What the other one, Uncle Watson's special wooden-fronted cabinet, held, Emily had never learnt; Walter—the better picklock of the two of them—claimed that this particular lock had defeated even his talents, but his ears had been suspiciously red when he told her and his eyes shifty. With the superior knowledge of her fifteen-and-a-half years she now understood that the contents of said cabinet must have consisted of 'smutty' books; and she didn't believe for one moment that such books stopped at kissing while not yet married—although Emily felt quite uncertain what 'doing things beyond kissing' actually implied—, but she did believe that they must have given Walter ideas. Not that this was any excuse for his recent conduct!

However, The Book, though not smutty, was nevertheless scandalous and Walter was certainly not to read it, never mind his cousin, who was—after all—just a girl, with the over-excitable brains of her sex. None of this had stopped them; and for the last couple of months they had read it in secret whenever Uncle Watson's absence from Milton prevented them from being found out. As it was, Aunt Frances never supervised their choice of reading matter.

Such a clandestine modus operandi made for slow reading, however, and therefore Emily hadn't managed to finish it in her time at the Watsons' place.

Enter Walter Watson... Two days after his detestable act he had called on her at Marlborough Mills, asking to see both herself and their grandmother—evidently to make sure that Emily wouldn't spurn him—and had given her a book, "To entertain you on the long train journey south." Handing it over he had opened the flap a fraction so that she understood that, rather than a volume of poetry as the jacket implied, weirdly titled Goblin Market and Other Poems—and which she might as well have chucked at him—, it contained something else entirely.

The nerve of him—right under their grandmother's nose!—and only possible at all because Grandmamma was supremely indifferent to reading poetry for pleasure and would never ask to actually look at such a book.

The Book had included a handwritten note by Walter—no apology, just a request to finish it quickly and return it to him before her departure for London. This would not do! An actual apology—even a clumsily worded one—might have softened her to spare him. But by his neglect he had played right into her hands.

And so the volume, rather than be returned to York Street prior to her departure, was travelling with her to London and—unless his apology came forward in time—would travel on to the Continent. She was still giving him a fair chance. Two chances, in fact.

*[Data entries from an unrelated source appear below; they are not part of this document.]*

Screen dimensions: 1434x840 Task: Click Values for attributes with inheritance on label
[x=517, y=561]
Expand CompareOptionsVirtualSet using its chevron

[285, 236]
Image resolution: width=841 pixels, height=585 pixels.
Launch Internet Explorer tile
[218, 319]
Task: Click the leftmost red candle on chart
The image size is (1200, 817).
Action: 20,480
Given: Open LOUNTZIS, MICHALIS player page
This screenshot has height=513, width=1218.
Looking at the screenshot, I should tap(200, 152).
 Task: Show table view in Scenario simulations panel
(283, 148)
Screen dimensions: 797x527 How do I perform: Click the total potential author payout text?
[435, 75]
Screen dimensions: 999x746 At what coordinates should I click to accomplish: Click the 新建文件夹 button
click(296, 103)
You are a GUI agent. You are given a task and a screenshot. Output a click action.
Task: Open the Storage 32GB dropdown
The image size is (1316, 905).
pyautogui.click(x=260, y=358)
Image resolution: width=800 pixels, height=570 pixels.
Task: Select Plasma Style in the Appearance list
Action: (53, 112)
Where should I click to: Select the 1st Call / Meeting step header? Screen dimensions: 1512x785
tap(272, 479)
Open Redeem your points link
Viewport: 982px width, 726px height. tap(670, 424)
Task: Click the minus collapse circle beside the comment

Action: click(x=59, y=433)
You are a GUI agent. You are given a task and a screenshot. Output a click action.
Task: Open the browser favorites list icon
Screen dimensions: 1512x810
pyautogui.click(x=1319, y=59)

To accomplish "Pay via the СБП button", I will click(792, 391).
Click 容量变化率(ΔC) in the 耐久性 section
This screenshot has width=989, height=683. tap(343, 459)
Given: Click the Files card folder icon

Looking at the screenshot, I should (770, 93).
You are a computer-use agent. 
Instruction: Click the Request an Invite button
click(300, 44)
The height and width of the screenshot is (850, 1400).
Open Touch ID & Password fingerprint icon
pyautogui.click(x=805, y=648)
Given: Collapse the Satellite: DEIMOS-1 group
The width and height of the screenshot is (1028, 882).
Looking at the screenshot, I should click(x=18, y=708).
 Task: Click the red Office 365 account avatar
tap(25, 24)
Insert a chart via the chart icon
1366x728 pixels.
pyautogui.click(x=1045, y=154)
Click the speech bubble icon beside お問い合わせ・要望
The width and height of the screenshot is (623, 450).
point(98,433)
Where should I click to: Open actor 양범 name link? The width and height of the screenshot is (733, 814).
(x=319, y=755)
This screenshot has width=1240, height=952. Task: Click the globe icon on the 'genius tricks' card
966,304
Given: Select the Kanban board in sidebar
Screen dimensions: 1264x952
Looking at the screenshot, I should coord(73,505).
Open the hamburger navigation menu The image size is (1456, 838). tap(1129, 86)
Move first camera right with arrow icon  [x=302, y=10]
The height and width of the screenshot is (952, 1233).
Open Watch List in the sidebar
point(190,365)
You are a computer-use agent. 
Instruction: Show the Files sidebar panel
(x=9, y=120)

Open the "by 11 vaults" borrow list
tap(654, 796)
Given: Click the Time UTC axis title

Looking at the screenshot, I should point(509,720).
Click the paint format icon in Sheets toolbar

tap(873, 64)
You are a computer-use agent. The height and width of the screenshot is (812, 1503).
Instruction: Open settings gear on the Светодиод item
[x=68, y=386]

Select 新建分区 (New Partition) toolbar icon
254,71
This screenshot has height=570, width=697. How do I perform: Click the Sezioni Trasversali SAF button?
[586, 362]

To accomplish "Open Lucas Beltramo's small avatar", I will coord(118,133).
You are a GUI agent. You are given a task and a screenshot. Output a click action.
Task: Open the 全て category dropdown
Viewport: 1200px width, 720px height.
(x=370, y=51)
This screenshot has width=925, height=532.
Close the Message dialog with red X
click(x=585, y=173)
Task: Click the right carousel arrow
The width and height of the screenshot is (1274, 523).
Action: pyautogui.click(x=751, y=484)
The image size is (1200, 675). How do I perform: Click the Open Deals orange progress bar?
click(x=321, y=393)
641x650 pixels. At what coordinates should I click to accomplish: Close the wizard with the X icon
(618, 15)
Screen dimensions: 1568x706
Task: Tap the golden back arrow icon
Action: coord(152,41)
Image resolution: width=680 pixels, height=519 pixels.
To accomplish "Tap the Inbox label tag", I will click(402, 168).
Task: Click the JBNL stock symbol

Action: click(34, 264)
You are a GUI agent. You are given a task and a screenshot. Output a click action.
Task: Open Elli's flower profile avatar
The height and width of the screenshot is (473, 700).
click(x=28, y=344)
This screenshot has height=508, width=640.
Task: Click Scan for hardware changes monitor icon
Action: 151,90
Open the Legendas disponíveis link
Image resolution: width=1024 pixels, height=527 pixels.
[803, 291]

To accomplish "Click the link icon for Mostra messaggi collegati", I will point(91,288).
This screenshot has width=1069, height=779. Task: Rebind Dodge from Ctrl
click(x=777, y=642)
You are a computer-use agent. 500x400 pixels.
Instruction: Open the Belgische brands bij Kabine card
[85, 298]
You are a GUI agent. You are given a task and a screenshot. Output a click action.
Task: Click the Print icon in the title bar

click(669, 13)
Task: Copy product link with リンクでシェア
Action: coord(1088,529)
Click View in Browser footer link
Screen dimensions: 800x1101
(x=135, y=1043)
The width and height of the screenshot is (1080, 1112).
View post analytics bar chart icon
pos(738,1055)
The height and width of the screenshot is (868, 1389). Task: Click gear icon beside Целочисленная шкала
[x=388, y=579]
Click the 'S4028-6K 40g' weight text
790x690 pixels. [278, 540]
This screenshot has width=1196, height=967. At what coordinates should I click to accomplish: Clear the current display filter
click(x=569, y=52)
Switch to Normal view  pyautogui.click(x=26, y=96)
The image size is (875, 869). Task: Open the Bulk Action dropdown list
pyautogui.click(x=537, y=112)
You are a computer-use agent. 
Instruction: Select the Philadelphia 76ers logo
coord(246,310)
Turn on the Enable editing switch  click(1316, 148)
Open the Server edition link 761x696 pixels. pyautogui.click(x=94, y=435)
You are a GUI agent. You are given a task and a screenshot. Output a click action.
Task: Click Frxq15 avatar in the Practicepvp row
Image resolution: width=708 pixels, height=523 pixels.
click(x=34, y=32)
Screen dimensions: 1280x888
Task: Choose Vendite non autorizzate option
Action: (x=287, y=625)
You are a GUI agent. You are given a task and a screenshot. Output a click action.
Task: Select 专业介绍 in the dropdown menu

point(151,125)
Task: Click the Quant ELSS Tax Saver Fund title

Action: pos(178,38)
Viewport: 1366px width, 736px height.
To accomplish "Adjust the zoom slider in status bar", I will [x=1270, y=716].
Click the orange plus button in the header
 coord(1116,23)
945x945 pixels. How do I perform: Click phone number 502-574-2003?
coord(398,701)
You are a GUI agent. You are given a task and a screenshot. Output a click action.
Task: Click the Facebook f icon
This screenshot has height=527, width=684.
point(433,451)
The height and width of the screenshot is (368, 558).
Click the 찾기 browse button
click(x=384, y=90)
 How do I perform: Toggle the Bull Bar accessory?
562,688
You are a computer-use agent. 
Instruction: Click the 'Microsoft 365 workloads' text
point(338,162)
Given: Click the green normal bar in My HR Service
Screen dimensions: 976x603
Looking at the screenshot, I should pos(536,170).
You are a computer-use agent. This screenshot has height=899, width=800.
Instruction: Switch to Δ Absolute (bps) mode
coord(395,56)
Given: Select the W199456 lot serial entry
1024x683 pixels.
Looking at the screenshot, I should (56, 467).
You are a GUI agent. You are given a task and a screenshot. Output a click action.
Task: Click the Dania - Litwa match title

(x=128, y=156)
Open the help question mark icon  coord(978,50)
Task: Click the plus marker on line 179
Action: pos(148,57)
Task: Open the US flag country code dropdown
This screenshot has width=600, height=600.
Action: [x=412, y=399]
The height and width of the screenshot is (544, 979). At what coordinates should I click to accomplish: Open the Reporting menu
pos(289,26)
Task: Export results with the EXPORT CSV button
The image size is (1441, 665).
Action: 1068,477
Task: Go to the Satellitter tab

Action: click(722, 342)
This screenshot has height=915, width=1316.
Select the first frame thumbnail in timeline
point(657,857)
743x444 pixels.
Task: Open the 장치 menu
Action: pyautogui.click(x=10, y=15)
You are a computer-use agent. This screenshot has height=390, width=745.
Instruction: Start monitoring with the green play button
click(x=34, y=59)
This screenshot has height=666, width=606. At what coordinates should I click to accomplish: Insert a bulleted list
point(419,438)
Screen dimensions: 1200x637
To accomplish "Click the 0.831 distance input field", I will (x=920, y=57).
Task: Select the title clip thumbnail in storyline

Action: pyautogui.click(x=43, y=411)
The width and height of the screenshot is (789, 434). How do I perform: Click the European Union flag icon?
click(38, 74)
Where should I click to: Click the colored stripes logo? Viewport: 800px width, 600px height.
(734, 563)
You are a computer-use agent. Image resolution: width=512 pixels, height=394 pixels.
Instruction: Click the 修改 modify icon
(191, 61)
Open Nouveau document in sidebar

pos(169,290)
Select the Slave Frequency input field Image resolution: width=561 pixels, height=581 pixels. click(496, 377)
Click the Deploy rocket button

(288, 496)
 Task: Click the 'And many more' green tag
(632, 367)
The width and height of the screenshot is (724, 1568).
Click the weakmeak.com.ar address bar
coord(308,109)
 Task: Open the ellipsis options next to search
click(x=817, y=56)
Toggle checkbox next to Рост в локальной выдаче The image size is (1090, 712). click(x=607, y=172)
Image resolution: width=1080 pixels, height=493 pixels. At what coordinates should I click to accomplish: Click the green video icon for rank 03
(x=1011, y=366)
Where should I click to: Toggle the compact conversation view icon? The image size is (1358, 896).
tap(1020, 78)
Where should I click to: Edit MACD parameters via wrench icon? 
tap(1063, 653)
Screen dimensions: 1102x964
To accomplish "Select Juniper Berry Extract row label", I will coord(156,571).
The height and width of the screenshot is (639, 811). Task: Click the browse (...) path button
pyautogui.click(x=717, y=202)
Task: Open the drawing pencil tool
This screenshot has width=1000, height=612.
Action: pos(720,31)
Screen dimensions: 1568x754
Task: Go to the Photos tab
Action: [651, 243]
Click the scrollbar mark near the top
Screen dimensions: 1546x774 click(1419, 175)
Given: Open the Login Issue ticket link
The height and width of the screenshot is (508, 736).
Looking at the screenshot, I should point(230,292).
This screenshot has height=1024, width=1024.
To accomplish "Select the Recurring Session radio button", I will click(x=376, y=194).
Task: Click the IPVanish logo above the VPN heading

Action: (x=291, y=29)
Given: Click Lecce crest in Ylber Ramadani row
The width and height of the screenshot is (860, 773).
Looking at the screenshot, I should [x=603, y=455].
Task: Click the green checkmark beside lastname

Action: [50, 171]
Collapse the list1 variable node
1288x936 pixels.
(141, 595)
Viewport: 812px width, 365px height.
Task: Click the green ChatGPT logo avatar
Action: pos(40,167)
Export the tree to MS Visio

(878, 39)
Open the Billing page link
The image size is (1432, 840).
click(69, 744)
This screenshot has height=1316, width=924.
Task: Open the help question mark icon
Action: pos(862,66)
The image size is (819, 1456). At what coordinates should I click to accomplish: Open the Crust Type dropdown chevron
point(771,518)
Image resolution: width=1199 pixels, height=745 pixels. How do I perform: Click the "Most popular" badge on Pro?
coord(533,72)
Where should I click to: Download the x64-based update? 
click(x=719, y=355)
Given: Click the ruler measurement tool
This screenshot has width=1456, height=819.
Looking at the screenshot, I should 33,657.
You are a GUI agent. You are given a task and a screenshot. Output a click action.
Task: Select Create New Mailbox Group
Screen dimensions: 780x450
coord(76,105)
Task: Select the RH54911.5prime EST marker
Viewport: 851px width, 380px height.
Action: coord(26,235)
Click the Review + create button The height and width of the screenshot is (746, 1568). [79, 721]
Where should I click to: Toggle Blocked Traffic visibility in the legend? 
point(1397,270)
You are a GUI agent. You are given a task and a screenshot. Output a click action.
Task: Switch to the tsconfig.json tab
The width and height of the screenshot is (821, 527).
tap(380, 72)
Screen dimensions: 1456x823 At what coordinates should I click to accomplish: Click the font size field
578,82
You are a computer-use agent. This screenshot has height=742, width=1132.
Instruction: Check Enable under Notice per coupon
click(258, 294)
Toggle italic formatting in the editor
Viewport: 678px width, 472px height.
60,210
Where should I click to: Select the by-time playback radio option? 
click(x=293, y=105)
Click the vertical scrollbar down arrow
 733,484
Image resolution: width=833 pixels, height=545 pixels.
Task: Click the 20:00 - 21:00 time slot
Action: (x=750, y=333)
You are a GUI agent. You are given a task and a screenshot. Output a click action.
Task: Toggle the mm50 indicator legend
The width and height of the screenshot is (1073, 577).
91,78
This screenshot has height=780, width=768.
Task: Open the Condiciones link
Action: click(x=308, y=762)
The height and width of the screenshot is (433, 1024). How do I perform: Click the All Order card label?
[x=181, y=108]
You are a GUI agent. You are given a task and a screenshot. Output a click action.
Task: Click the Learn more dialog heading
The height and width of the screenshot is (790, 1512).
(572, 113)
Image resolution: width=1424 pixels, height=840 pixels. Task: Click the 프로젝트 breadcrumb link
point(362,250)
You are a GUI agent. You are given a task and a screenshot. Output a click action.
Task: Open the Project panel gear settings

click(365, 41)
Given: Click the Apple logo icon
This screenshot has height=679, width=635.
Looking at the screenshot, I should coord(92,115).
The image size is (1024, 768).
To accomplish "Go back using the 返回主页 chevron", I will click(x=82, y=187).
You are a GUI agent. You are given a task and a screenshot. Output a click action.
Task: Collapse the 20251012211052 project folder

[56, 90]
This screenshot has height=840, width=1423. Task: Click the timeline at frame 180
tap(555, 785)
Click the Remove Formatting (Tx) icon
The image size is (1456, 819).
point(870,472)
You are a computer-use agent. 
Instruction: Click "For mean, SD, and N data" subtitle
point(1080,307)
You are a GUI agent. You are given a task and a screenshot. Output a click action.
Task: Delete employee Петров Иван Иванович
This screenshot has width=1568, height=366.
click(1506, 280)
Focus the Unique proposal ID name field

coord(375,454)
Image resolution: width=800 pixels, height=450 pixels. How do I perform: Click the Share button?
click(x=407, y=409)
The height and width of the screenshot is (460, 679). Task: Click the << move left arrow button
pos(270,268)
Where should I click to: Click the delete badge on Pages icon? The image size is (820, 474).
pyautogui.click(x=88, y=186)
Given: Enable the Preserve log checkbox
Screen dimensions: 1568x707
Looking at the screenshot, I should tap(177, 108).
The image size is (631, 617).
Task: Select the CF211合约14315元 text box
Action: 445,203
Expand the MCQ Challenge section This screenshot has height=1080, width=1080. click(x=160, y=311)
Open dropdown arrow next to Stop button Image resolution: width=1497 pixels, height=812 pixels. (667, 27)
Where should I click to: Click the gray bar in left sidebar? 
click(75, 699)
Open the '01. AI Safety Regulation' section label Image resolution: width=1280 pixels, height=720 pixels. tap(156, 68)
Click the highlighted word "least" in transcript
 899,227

One, to do right by her, and the second, that his father might never realise the book was actually missing... After all, Uncle Watson wasn't an avid reader.

In the meantime, Walter would live in fear of detection.

But if The Book was found missing, her uncle would know who to blame. No other member of their household had any obvious interest in the topic. There would be hell to pay for going against Uncle Watson's rules; and with a swift withdrawal of privileges, never abundant for this sickly second son in the first place, to follow.

And Walter would own up to it—say what you will about him, he would neither put the blame on the servants nor on herself, a mere girl.

She shortly wondered how he would explain away the book's continued absence in case of being found out, but then she shrugged it off. "See how you like it, thief," she murmured defiantly, curbing a twinge of conscience.

So, as the train was taking them to London and while her grandmother slumbered in the window seat of their first class compartment, Emily read—and what she was reading bore the title, On the Origins of Species by Charles Darwin, in the second edition of January 1860.

No. Grandmother wouldn't approve of this, had she known. And significant parts of the Anglican church—both high and low—along with her.